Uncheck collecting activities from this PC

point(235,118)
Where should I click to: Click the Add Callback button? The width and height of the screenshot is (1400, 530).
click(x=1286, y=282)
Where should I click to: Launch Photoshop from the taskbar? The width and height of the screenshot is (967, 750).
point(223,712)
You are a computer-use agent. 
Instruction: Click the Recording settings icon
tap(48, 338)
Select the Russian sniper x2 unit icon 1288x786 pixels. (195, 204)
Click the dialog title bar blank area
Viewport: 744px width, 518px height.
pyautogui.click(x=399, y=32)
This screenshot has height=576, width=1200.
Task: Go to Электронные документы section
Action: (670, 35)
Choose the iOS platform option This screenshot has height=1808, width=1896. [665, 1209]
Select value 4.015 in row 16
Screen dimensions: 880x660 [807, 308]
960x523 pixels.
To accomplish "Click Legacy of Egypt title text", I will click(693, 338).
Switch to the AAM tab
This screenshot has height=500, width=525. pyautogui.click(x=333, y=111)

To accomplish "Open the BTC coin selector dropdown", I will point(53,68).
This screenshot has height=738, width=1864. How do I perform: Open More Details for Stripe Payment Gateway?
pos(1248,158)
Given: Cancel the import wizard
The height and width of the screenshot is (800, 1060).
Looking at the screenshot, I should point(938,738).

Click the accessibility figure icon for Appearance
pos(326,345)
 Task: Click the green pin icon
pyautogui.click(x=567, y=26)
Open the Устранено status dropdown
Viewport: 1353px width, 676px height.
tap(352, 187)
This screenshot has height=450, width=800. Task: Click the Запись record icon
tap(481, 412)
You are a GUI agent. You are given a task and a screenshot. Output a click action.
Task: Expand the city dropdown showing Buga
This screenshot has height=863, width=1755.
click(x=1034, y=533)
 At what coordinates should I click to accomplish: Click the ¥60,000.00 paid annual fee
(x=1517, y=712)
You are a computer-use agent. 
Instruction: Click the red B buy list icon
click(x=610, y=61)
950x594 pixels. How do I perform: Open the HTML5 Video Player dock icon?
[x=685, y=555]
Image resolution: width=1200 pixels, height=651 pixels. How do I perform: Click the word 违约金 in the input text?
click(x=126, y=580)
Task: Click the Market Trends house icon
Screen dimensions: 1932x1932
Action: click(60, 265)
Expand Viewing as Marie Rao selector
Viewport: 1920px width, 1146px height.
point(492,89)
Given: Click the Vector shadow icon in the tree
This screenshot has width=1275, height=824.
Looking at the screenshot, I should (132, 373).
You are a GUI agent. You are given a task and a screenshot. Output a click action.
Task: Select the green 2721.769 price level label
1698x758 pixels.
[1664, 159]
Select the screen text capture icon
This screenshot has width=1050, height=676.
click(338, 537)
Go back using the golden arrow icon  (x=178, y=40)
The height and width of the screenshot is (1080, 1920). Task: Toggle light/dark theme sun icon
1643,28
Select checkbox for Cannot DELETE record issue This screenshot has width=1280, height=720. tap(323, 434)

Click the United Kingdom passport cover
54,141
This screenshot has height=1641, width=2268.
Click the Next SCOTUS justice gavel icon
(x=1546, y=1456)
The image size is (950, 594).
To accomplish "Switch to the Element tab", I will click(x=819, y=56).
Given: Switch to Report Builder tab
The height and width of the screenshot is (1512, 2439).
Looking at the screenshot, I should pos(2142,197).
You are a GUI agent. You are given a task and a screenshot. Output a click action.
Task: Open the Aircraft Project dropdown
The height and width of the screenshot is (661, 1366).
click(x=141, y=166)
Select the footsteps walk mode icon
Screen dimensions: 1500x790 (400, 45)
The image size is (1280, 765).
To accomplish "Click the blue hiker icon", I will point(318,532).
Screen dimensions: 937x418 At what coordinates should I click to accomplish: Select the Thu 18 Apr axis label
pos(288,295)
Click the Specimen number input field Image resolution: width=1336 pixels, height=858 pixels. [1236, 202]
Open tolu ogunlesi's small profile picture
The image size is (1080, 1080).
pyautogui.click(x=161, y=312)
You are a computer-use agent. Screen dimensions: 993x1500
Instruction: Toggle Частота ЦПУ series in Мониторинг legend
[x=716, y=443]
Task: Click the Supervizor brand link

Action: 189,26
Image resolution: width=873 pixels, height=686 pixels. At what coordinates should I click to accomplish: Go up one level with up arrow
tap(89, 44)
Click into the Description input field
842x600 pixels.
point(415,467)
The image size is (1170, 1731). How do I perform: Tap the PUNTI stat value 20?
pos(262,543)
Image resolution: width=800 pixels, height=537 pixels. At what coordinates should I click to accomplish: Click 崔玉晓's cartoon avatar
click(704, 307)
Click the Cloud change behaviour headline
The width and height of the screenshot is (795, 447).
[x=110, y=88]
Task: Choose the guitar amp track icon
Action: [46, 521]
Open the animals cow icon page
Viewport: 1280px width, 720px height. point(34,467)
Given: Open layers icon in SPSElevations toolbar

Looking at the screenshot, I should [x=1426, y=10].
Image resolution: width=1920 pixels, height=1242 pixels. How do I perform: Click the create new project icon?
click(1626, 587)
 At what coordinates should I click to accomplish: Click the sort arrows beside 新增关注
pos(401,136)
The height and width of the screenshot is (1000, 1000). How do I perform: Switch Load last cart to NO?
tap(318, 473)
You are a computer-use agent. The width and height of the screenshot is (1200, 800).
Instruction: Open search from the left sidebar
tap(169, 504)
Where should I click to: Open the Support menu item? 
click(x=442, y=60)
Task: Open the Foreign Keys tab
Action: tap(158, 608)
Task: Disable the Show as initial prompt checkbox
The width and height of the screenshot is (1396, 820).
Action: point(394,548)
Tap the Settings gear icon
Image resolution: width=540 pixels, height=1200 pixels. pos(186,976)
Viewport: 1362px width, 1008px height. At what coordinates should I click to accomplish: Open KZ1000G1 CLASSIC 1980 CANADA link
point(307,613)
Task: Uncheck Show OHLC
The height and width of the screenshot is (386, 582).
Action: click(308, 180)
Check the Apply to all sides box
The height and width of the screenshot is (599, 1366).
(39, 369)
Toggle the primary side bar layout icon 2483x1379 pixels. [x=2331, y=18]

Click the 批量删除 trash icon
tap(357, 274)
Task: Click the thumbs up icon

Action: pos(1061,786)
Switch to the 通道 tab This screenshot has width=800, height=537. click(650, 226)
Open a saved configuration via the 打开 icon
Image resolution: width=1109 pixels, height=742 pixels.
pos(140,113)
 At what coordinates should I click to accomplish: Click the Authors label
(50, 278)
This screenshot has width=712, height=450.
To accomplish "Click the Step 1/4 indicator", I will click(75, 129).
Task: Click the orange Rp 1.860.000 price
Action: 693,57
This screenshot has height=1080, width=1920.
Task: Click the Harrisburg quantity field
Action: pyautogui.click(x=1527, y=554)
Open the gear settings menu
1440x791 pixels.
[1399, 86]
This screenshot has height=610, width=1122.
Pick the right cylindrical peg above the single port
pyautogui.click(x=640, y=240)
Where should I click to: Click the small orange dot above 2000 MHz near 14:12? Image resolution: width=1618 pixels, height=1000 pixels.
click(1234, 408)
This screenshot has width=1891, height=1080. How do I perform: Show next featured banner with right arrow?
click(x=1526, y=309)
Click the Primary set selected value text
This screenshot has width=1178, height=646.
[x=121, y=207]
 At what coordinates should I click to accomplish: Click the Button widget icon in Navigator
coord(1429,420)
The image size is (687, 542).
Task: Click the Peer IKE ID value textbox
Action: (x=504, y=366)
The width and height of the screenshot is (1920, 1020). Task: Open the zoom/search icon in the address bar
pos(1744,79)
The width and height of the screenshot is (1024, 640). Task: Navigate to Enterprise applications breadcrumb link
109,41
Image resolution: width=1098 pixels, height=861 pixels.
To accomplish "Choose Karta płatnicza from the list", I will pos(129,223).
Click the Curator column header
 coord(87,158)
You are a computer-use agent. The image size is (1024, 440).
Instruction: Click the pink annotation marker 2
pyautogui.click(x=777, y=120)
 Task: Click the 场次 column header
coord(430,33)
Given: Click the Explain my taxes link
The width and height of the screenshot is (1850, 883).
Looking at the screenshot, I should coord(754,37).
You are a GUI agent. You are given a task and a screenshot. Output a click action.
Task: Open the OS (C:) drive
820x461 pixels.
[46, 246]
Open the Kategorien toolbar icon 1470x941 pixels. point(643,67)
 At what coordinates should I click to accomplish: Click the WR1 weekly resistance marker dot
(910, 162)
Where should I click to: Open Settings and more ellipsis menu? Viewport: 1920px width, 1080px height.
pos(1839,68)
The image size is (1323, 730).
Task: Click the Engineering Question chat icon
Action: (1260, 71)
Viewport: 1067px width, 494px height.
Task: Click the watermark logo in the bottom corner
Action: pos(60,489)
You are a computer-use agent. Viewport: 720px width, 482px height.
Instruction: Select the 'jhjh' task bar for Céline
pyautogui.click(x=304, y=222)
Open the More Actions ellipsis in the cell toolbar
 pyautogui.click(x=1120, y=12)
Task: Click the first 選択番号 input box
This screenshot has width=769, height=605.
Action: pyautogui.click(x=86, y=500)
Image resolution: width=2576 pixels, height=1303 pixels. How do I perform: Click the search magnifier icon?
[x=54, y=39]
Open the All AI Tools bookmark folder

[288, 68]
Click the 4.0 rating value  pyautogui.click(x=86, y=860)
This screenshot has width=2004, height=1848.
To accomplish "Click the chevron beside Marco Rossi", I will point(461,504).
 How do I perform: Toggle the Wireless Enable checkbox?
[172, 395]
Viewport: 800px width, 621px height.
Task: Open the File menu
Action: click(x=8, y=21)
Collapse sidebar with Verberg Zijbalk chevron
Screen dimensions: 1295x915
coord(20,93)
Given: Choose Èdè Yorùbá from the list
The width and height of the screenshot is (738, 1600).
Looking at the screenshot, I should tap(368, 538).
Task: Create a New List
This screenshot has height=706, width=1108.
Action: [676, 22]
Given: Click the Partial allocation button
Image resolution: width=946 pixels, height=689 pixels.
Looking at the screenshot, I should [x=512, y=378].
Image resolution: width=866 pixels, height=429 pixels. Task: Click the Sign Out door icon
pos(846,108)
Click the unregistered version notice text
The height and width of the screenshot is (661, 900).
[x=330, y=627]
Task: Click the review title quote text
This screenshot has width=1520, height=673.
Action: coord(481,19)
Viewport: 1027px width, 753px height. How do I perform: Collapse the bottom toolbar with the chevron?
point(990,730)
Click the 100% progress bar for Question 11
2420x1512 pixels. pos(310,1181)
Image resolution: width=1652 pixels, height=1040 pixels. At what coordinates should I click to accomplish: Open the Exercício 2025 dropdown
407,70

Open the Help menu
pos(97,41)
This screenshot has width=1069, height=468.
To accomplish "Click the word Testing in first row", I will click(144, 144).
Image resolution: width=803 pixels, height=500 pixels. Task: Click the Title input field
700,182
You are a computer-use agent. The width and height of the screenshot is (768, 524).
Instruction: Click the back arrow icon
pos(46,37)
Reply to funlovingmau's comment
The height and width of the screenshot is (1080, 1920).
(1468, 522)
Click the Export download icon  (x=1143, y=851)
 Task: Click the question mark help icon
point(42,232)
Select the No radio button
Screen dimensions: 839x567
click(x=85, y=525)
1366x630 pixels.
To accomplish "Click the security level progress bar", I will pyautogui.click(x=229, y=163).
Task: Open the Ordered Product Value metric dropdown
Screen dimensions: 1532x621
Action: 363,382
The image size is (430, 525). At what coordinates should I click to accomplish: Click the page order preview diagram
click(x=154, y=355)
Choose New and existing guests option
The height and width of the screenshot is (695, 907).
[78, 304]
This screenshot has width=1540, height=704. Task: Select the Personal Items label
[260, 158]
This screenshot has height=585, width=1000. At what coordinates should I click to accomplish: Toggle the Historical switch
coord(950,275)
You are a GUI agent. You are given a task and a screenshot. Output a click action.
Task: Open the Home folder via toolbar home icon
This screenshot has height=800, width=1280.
============
#### [STATED PROBLEM]
Copy the listing verbatim, starting with the line containing "paid annual fee" and continuing through the line containing "point(492,89)".

#### [TASK ANSWER]
 At what coordinates should I click to accomplish: Click the ¥60,000.00 paid annual fee
(x=1517, y=712)
You are a computer-use agent. 
Instruction: Click the red B buy list icon
click(x=610, y=61)
950x594 pixels. How do I perform: Open the HTML5 Video Player dock icon?
[x=685, y=555]
Image resolution: width=1200 pixels, height=651 pixels. How do I perform: Click the word 违约金 in the input text?
click(x=126, y=580)
Task: Click the Market Trends house icon
Screen dimensions: 1932x1932
Action: click(60, 265)
Expand Viewing as Marie Rao selector
Viewport: 1920px width, 1146px height.
point(492,89)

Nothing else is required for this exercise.